Disclaimer: I am not bragging, this really REALLY is an irritating problem! So I went on birth control 2 months ago, terrified of course that I was going to blow up like a blimp. No, no, bizzarely enough the exact ahem, opposite happened. I lost about 7 lbs and ... grew a bra size. Needless to say, my boyfriend is gleeful. I, on the other hand, have naught but dark thoughts towards him and malekind because, oh, yes, all my bras are cutting into me now and leaving nasty red marks all over my pwetty lily-white skin (I mean, I am really really pale, so the marks show up as angry red welts and I look like the victim of some sort of bizarre S&M gone wronger than even S&M goes).

So, broke as I am, I caved and went bra-shopping today to Victoria's Secret because I had a hunch that I was now a very odd size that no affordable place would carry. Well, guess bloody what, not only am I a D cup, no, it's better than that! Much better! I am in-between a 34 and a 36 which means NOTHING fits me properly. I hate the lingerie industry, can I just say? You'd think that because I have these wonderful new growths on me (I must say, many a dithiramble had been sung to them even before and now it's gotten so ridiculous that I dread spingtime even more than I did when this whole thing started back in junior high) I would be prancing around gleefully in dressing rooms, adorning them with lace and velvet. Oh, but though Victoria's Secret makes bras in every size, they do not always take into account their actual wearability. I don't know how it works--maybe girls with implants have it better bc they're, you know, sturdier or something. Well, mine need a fucking harness. You know the inventor of the brassiere was, in fact, an architect, specializing in bridges? The mechanism of a bra's support is actually inspired by bridge design. Yeah, well if some girls get away with Monet's pretty little arch over that lake of lilies in Giverny, then I need the entire fucking Golden Gate Bridge in order to actually walk with the speed to which I am accustomed to walking. The lacy bras are lovely, pretty, gorgeous even--and on me, they are something I could wear exclusively in the bedroom, where the damned thing would end up on the floor in 5 seconds anyways.

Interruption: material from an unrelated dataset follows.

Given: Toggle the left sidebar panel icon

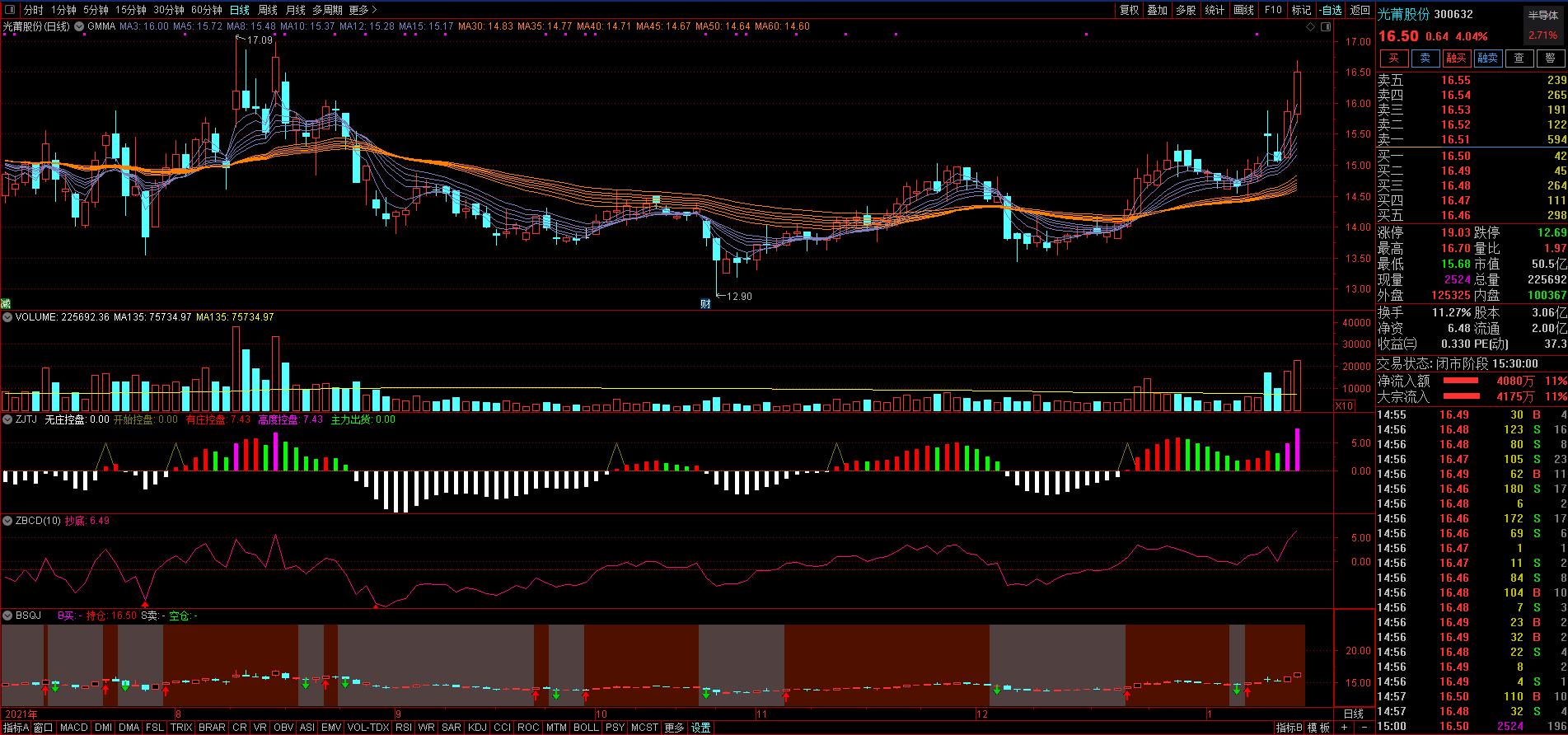Looking at the screenshot, I should pos(10,10).
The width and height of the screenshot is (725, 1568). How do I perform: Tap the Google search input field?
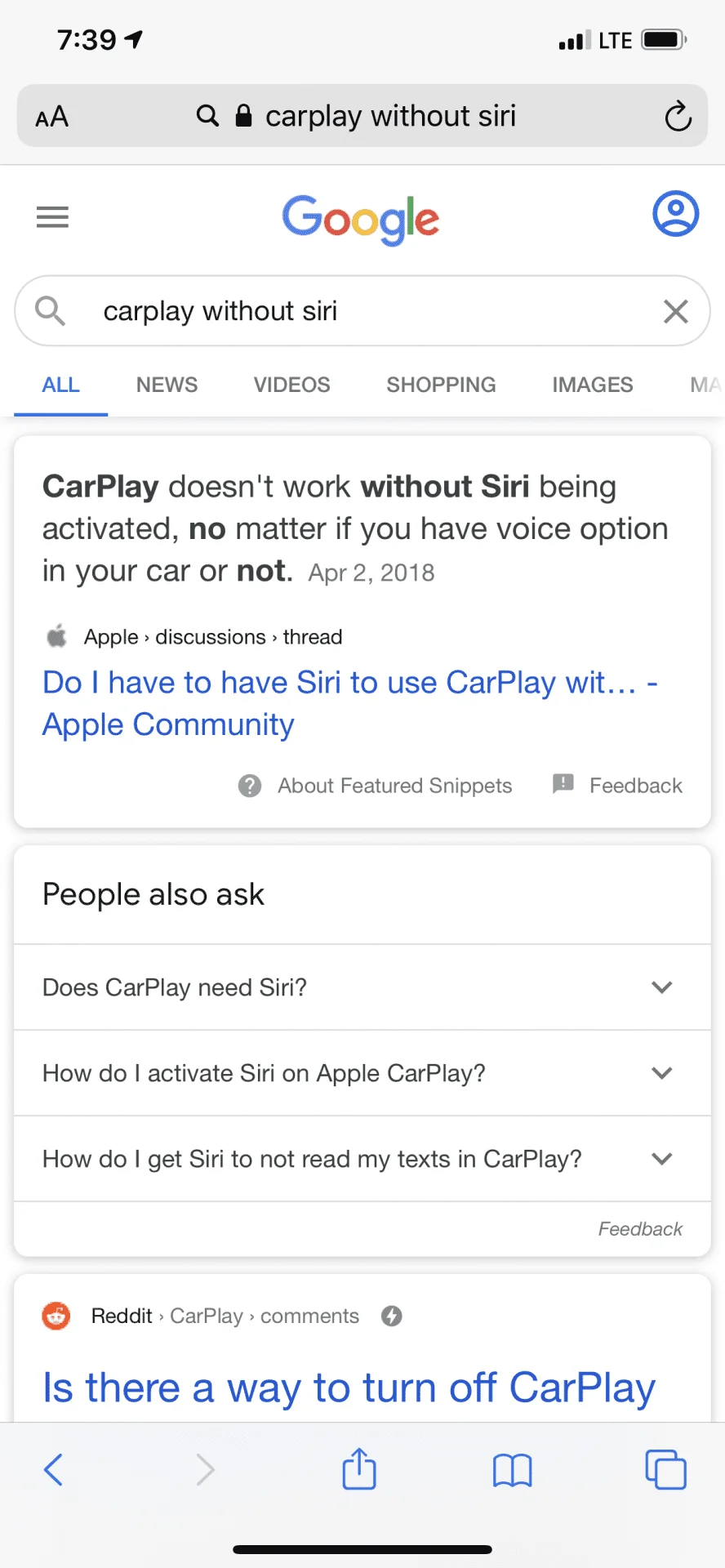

So two hours and abour 10 bras later (and they take so much adjusting and fiddling with bra straps too! they're just so irritating to put on!), I spent $99 on ... two bras. Oh, yes, my friends, TWO. One scary looking dachshund harness thing and one actually cute and lacy (and sketchy!) one, but def only for evening wear (and removal), simply in honour of Valentine's Day and my boyfriend, who is cooking me dinner.

Okay, I can't REALLY complain. I have a loving boyfriend who cooks for me and whom I repay by diminishing waist and growing breasts (and by a whole lot of other less superficial things besides), but honestly!! I am a poor, broke student. There has got to be some cheaper way out of this.

Ahh, department stores, here we go ... after I turn in the thesis. Ooooh, maybe they have post-Valentine's Day sales?!